◆ DIRECTIONS ◆
Could you restate all of the records exactly, leaving out the pictures?

□ □ □ □

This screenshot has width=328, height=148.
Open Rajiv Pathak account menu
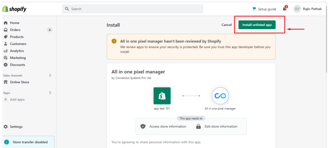click(x=312, y=9)
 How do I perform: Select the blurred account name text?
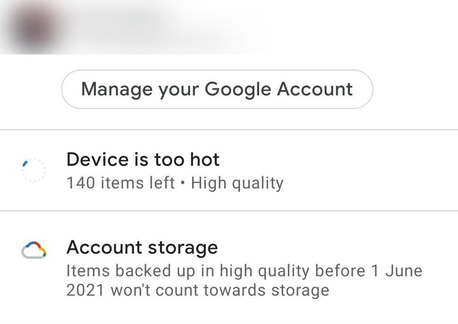coord(156,26)

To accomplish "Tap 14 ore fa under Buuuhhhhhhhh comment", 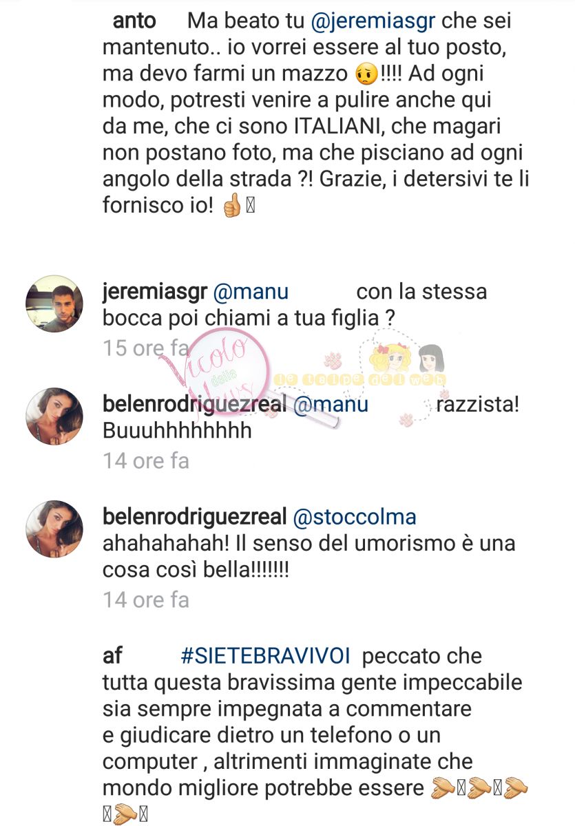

□ □ □ □

◆ REPLY ◆
This screenshot has width=328, height=148.
Open Rajiv Pathak account menu
click(x=312, y=9)
 How do I perform: Select the blurred account name text?
coord(156,26)

To accomplish "Tap 14 ore fa under Buuuhhhhhhhh comment", 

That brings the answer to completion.